Football made me a monster – Wenger

Wenger revealed that he sacrificed so much of his life for football and wondered if that made him selfish or a monster. He made these revelations in his new documentary, Arsene Wenger: Invincible.

“Football was everything. In life you have to find meaning and football had meaning for me,” he said.

“Today, when I look back I am a bit frightened of why it had such a big importance to me. Why did I sacrifice so much, and why did I live such a monastic life and not want to know anything else? Sometimes I worry about that – it was painful to look back and realise what a monster I was and how selfish I was.
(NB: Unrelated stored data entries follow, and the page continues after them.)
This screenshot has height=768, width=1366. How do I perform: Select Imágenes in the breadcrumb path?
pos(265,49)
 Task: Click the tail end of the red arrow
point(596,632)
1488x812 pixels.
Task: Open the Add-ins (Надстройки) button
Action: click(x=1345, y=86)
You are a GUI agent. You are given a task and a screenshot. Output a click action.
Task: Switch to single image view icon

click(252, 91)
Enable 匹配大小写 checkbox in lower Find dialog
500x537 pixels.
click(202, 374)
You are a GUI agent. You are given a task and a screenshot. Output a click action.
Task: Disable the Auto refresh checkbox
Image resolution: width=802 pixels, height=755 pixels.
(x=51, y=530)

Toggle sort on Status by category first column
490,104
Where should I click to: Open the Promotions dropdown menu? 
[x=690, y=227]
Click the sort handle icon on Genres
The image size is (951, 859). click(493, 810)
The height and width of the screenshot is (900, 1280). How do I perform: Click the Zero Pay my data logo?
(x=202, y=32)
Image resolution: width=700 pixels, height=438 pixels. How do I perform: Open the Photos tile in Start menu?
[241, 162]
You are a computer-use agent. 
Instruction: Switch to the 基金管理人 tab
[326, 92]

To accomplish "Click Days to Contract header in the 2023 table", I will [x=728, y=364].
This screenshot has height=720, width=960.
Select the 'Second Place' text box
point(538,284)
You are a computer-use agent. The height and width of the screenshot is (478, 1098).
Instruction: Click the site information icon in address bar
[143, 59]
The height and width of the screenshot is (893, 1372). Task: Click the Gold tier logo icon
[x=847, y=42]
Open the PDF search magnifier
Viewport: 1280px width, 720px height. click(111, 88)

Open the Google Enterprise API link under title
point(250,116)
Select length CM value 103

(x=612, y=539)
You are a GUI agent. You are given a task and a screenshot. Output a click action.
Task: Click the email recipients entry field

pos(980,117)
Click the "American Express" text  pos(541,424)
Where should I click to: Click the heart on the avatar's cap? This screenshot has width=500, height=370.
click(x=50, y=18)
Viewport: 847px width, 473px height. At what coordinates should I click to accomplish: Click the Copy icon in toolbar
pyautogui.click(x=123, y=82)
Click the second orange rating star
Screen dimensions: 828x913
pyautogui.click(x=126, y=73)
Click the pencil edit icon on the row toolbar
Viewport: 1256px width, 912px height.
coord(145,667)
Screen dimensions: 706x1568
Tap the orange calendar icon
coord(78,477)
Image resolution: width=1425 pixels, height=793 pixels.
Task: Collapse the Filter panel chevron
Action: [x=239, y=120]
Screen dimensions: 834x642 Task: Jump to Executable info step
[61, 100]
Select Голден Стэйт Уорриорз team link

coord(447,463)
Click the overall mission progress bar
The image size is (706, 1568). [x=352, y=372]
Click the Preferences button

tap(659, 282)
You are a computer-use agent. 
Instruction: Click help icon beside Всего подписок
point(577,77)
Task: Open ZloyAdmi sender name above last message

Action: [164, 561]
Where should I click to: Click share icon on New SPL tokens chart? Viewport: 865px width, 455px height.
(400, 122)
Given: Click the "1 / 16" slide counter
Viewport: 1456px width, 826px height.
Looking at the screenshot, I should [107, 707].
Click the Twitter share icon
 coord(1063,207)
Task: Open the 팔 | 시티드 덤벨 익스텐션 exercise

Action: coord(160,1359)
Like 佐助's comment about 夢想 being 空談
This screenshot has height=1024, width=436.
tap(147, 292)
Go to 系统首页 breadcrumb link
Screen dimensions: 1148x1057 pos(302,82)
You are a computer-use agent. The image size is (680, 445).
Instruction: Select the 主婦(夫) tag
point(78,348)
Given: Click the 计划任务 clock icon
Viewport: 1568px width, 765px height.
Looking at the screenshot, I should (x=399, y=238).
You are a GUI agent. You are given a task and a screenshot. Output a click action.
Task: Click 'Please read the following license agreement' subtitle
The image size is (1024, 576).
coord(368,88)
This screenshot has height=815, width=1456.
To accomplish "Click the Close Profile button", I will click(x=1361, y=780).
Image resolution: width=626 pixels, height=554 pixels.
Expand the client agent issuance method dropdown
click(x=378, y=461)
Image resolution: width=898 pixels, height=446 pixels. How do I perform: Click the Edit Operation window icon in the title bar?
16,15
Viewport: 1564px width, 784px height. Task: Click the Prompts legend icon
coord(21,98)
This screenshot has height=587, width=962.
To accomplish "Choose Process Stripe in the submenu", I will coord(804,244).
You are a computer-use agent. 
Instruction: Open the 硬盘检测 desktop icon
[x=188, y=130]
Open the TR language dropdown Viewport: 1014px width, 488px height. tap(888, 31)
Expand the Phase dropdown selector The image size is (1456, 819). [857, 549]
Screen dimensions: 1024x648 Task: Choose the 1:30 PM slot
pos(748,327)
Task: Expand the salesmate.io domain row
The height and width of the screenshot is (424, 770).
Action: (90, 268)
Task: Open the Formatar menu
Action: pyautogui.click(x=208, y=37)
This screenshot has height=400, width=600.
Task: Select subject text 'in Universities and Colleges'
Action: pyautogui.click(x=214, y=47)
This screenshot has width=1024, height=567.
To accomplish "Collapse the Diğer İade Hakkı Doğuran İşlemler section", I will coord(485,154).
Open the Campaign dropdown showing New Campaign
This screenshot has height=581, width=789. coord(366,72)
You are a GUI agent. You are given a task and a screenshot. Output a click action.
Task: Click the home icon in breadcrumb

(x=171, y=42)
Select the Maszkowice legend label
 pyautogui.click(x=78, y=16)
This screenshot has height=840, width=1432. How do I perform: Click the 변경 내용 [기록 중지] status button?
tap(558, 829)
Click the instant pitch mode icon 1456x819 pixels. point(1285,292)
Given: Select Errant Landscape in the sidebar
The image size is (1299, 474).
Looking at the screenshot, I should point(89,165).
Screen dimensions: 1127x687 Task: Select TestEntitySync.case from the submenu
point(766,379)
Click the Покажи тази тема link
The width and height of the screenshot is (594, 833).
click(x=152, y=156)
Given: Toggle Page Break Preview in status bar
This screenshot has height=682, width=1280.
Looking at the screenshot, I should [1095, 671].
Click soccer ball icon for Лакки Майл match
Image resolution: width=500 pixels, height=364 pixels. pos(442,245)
I lived my football with 100 per cent intensity.”.

The legendary manager also stated that he would sometimes throw up after losing a game because the pain would be too much to take.

“It hurt so much. I am a perfectionist. When you lose a game, you always know there was a way to win it. But the defeat remains with you forever. Women kill for love, men kill because they hate to lose,” Wenger said.

The ex-Arsenal manager disclosed that as a young manager he thought he would not survive in the job because of the enormous pressure and pain that comes with managing.

“Competition is real – it’s you or me. Pain hurts and the biggest pain is to lose a football game. I was physically sick when I lost. When I was a young manager, I thought I would not survive in the job because the tension is so high and the pain so big when you lose,” Wenger said in the documentary.

Wenger won three Premier League titles with Arsenal, famously leading the 2003/04 ‘Invincible’ squad to an undefeated league season. He stepped down as Arsenal’s manager in 2018 and now works as FIFA’s Chief of Global Football Development.